=== Records to use ===
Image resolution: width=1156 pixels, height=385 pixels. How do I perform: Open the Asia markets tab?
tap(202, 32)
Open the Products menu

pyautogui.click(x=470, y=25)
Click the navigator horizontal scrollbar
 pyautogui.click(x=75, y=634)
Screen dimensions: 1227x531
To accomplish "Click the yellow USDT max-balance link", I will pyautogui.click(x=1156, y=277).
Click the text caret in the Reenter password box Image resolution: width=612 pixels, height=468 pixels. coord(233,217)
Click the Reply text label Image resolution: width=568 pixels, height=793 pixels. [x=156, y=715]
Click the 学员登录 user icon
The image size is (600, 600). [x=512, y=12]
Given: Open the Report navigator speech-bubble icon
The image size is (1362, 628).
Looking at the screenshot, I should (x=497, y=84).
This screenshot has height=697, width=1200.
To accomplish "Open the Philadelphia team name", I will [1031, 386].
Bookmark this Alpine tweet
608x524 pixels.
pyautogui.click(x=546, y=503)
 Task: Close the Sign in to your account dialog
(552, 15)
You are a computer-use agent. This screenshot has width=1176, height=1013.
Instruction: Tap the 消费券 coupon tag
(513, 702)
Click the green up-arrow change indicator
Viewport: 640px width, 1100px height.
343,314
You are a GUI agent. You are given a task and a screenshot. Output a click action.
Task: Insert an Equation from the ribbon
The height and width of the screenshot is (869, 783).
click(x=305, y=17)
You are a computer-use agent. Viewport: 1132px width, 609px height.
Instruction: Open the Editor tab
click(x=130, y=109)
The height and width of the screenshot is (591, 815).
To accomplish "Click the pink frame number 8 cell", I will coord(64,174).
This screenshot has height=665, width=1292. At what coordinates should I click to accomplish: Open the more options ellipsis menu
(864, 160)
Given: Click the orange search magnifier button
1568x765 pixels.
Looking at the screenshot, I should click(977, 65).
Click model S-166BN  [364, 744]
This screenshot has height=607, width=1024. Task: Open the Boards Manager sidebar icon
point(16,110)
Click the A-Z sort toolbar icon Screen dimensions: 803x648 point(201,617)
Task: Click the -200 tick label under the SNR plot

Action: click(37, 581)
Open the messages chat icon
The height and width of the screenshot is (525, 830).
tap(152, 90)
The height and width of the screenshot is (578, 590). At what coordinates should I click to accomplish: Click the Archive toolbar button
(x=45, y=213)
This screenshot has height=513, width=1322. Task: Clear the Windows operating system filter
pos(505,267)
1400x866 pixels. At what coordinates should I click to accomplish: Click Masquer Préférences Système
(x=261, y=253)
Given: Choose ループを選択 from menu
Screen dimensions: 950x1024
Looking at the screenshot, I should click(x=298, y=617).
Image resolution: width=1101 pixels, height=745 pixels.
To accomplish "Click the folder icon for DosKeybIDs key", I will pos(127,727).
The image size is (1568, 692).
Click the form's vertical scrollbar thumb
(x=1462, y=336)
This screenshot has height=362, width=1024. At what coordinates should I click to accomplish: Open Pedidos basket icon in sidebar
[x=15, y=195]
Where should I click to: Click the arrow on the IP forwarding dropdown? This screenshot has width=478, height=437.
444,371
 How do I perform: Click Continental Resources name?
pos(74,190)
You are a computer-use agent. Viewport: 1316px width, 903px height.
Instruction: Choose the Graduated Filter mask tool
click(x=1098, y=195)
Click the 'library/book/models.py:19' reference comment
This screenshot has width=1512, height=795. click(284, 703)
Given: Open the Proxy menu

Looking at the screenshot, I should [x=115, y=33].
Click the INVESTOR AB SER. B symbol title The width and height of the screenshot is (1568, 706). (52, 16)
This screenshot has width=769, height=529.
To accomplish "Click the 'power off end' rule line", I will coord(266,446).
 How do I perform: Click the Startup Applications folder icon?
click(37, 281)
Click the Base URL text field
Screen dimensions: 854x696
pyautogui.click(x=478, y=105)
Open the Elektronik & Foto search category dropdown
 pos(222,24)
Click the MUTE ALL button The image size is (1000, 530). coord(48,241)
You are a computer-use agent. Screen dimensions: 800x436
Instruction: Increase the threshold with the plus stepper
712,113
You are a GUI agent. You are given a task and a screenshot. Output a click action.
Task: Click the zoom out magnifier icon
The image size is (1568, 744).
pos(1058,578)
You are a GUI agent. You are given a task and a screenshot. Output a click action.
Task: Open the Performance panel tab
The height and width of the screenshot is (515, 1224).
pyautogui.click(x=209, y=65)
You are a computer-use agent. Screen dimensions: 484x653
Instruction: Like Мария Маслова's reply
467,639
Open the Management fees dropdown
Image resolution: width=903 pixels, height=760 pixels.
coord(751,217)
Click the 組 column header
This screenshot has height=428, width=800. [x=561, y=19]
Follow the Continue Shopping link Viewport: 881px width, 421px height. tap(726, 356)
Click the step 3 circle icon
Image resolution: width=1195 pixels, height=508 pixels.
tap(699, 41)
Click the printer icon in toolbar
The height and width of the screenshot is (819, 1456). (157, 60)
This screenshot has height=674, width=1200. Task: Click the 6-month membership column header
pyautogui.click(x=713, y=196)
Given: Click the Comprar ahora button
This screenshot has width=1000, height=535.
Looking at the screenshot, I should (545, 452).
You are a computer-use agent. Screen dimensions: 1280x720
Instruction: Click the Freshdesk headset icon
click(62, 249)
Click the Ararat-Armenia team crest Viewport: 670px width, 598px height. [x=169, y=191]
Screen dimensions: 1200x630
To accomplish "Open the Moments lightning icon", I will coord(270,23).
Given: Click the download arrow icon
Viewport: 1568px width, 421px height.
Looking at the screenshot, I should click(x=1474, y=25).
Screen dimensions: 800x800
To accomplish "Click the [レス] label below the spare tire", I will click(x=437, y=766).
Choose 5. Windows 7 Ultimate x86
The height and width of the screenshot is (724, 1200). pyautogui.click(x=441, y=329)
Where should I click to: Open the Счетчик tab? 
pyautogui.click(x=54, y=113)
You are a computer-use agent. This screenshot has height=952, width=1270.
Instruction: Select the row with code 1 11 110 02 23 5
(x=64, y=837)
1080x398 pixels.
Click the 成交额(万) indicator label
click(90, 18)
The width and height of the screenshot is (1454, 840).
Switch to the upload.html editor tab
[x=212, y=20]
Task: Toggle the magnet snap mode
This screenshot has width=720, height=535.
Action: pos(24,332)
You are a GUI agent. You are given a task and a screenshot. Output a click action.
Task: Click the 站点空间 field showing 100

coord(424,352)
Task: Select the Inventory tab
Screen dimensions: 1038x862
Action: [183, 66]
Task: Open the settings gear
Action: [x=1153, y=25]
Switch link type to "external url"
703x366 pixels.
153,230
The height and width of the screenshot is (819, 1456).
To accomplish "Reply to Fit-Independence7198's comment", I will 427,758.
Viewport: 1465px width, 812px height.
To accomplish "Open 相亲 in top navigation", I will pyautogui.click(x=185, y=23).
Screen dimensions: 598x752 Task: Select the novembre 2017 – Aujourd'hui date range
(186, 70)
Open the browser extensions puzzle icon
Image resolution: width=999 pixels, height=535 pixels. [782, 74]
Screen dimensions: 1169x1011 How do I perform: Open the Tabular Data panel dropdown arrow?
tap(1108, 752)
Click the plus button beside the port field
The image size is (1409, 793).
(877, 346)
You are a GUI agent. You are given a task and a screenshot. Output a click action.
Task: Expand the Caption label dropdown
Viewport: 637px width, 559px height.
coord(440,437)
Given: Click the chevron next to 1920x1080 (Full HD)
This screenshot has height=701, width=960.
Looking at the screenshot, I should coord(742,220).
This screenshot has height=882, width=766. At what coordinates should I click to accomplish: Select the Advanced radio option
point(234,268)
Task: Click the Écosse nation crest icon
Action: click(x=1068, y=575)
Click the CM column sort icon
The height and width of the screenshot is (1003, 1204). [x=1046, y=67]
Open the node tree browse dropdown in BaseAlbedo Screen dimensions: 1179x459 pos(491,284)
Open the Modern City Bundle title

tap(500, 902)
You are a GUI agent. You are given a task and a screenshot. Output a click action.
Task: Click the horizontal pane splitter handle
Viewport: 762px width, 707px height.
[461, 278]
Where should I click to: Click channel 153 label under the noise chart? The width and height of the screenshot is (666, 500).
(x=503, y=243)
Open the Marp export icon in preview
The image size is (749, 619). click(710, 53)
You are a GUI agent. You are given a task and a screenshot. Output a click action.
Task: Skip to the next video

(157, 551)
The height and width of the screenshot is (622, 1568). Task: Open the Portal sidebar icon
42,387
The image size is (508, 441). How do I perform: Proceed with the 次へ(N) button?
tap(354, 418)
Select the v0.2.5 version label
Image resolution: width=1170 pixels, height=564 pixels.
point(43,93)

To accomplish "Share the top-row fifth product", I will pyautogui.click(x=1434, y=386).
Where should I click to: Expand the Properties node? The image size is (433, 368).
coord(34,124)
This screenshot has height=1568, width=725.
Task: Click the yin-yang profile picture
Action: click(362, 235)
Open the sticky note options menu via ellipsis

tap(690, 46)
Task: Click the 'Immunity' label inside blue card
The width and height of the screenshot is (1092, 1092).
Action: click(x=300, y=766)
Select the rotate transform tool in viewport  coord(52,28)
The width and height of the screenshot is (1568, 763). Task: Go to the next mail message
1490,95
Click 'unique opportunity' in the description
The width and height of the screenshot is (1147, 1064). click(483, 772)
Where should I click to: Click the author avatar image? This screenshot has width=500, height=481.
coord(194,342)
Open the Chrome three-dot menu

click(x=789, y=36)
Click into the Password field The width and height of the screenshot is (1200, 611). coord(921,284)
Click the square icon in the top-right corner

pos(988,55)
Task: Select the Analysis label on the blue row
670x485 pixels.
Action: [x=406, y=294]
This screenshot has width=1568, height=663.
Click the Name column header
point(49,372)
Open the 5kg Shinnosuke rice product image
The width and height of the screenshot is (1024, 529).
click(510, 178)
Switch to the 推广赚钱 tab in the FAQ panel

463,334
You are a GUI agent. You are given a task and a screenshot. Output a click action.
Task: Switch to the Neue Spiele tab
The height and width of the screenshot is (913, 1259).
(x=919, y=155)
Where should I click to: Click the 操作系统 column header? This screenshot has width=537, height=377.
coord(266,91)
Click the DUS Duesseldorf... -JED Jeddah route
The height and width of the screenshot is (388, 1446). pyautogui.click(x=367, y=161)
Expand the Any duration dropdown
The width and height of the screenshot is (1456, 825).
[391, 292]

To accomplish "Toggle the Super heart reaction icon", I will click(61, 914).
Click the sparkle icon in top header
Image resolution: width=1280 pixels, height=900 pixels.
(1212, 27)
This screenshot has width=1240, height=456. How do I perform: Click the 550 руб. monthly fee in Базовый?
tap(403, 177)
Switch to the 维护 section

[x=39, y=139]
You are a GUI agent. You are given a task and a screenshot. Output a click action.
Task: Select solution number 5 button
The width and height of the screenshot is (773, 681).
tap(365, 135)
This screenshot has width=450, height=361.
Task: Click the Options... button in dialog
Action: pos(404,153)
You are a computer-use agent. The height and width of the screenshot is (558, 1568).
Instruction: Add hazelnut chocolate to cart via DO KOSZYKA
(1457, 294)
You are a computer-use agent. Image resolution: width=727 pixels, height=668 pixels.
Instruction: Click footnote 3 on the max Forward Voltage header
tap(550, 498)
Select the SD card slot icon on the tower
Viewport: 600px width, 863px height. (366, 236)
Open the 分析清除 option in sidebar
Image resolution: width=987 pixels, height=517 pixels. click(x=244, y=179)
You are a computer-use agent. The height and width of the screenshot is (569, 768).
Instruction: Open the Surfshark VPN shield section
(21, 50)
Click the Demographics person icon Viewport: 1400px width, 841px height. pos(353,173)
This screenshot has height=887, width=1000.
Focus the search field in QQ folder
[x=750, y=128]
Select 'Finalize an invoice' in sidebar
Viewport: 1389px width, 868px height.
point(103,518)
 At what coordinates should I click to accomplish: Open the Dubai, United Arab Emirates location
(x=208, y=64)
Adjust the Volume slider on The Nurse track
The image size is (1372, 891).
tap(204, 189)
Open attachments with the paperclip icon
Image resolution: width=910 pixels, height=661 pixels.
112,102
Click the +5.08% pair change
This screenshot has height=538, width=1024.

=== Activity ===
Above are some records; copy each line there that contains "number".

=== Problem solution ===
To accomplish "Click the pink frame number 8 cell", I will coord(64,174).
Task: Select solution number 5 button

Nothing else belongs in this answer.